Rating: B+/ I’ve seen tremendous promise in filmmaker Jeremy Saulnier ever since I first watched his 2013 Kickstarter-funded indie thriller, Blue Ruin. So naturally I was thrilled when I heard that Saulnier was reuniting with the star of Blue Ruin, Macon Blair, as well as casting some more well-known actors in a new film, Green Room. Patrick Stewart as a skinhead sociopath asshole? Yes please! When I saw the trailers that debuted on the internet, my excitement only grew. And I’m happy to say, ladies and gentlemen, that Green Room is a invigorating , explosively violent, and entertaining thriller.
It takes a little bit more of a fast-paced approach to the violence it depicts than Blue Ruin, and Blue Ruin is still my favorite of the two films, but Green Room still approaches it’s cruelty from a fairly realistic perspective. The protagonists of Green Room react much as one would imagine they would react when faced with an act of shocking, gory brutality. They panic. They fight among themselves. They make stupid decisions, but decisions that make sense in the context of their pain and fear, not idiotic tropes written specifically in to advance the plot.

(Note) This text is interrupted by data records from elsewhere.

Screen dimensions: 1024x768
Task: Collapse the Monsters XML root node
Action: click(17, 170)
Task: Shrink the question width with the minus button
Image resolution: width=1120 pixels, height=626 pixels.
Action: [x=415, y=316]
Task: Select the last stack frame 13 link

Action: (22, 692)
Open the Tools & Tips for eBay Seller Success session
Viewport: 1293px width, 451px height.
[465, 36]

Anton Yelchin (R.I.P.) plays Pat, the lead singer of an amateur punk band, The Ain’t Rights, who is trying to make a living off his music. Most people would shy away from doing a gig at a road house crawling with neo-nazis, but it appears that the Ain’t Rights really, really need the money. In fact, they must need it desperately, and their troubles multiply when the brazen Pat decides to play an anti-skinhead punk song to a den full of pissed-off, drugged-up white supremacists. Everything seems to have gone down without a hitch when the lone female member of the band, Sam (Alia Shawkat,) goes back to get her cell phone, and the group find the bloody corpse of a young skinhead girl.

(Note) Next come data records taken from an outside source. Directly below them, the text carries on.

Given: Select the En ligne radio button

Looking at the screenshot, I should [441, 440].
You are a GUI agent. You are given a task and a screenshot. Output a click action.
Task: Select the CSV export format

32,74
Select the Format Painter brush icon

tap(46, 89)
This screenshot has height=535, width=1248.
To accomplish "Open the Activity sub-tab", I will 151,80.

That’s when all hell breaks loose, and the skinheads call in Darcy (Patrick Stewart), a bored psychopath who slowly and deliberately goes about removing all evidence that the musicians have ever been there, and the band members desperately try to survive what is unequivocally the worst night of their lives. Attack dogs, box cutters, and shotgun shells all converge in a extremely violent confrontation. Reluctantly, the protagonists team up with the dead girl’s friend (Imogen Poots) to push back against the looming threat that wants to wipe them out.
If you are squeamish about extreme violence, do not watch this movie. Blue Ruin was bloody, but Green Room ups the ante with some of the most sadistic action sequences of the year. A bit less leisurely paced and nuanced than Blue Ruin, Green Room is nonetheless a very effective movie which remains shockingly believable even when other movies would have taken the premise and devolved into pure silliness. You can’t take your eyes away from the screen. One criticism I have is that due to the fact the film focuses on action and physical confrontation, the characters could have been fleshed out a little more.
However, all the actors do an excellent job at playing their roles, and I was happy to see Macon Blair again as Darcy’s ambivalent toadie, Gabe. Although he does not get as many scenes or reach the level of greatness that he did as Dwight in Blue Ruin (for which he should have won an Oscar, definitely,) Blair demonstrates again that he is a extremely underrated actor. And Stewart, for a lack of a better word, is sublime. Jeremy Saulnier is one of the most technically impressive filmmakers of the 21st Century, and if you haven’t seen any of his movies, get on it- his work is a must-watch for anybody who is interested in modern independent cinema.